▶ RECORDS FOR PROCESSING
►

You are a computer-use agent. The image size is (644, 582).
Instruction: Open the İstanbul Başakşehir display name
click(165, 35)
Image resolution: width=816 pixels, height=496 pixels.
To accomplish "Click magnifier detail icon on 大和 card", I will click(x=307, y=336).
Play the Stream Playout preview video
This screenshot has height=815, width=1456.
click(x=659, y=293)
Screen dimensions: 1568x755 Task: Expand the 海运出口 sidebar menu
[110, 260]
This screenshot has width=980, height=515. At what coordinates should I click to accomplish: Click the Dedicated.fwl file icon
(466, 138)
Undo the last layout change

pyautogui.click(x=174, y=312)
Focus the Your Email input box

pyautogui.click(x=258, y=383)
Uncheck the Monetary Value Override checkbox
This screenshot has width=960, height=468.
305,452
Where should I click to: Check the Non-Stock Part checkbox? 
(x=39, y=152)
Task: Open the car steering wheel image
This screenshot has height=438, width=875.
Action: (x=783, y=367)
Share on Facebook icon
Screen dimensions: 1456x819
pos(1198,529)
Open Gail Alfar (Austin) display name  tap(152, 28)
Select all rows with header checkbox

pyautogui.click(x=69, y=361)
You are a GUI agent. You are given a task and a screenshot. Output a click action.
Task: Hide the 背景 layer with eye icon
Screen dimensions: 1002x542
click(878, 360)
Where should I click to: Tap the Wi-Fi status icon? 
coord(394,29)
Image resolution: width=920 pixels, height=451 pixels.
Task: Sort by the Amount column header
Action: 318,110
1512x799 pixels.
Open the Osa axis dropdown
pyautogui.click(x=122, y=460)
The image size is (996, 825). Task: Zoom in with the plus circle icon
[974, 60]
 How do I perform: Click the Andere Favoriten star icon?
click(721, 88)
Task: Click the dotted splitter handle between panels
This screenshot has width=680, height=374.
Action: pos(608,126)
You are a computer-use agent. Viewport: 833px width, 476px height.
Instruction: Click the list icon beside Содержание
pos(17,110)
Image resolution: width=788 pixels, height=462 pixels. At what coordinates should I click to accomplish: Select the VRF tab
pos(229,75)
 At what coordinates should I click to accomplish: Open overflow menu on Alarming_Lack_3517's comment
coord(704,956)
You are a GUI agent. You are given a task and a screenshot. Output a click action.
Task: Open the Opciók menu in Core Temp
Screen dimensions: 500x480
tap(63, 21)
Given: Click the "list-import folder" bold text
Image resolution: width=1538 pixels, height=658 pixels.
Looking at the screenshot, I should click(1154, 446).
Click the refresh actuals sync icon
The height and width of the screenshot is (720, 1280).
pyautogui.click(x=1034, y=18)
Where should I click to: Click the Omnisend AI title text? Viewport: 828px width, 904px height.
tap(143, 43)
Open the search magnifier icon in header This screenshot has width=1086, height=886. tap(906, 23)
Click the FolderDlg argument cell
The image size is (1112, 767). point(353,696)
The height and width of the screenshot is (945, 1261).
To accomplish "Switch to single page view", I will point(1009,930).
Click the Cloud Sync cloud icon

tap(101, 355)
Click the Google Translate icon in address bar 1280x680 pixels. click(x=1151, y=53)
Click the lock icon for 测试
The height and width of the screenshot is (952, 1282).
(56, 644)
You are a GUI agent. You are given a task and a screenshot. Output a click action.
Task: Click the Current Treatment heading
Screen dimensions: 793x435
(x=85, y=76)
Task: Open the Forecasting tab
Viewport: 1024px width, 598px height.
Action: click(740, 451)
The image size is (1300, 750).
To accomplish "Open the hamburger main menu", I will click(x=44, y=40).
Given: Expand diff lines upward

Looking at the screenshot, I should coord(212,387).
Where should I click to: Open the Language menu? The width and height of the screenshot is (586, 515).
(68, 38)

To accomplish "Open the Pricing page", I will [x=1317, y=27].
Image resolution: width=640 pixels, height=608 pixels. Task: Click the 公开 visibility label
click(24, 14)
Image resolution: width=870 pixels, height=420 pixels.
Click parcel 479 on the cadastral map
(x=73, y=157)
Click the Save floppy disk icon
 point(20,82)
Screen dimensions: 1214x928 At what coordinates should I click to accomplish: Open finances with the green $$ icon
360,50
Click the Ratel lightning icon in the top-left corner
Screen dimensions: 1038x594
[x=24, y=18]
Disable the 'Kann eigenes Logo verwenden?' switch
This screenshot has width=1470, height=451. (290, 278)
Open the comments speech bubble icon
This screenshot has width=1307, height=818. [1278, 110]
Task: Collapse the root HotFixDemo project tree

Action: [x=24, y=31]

◄

▶ INSTRUCTIONS FOR THE TASK
Identify the lines above with the word "will". Copy them.

▶ ANSWER FOR THIS EXERCISE
To accomplish "Click magnifier detail icon on 大和 card", I will click(x=307, y=336).
To accomplish "Switch to single page view", I will point(1009,930).
To accomplish "Open the hamburger main menu", I will click(x=44, y=40).
To accomplish "Open the Pricing page", I will [x=1317, y=27].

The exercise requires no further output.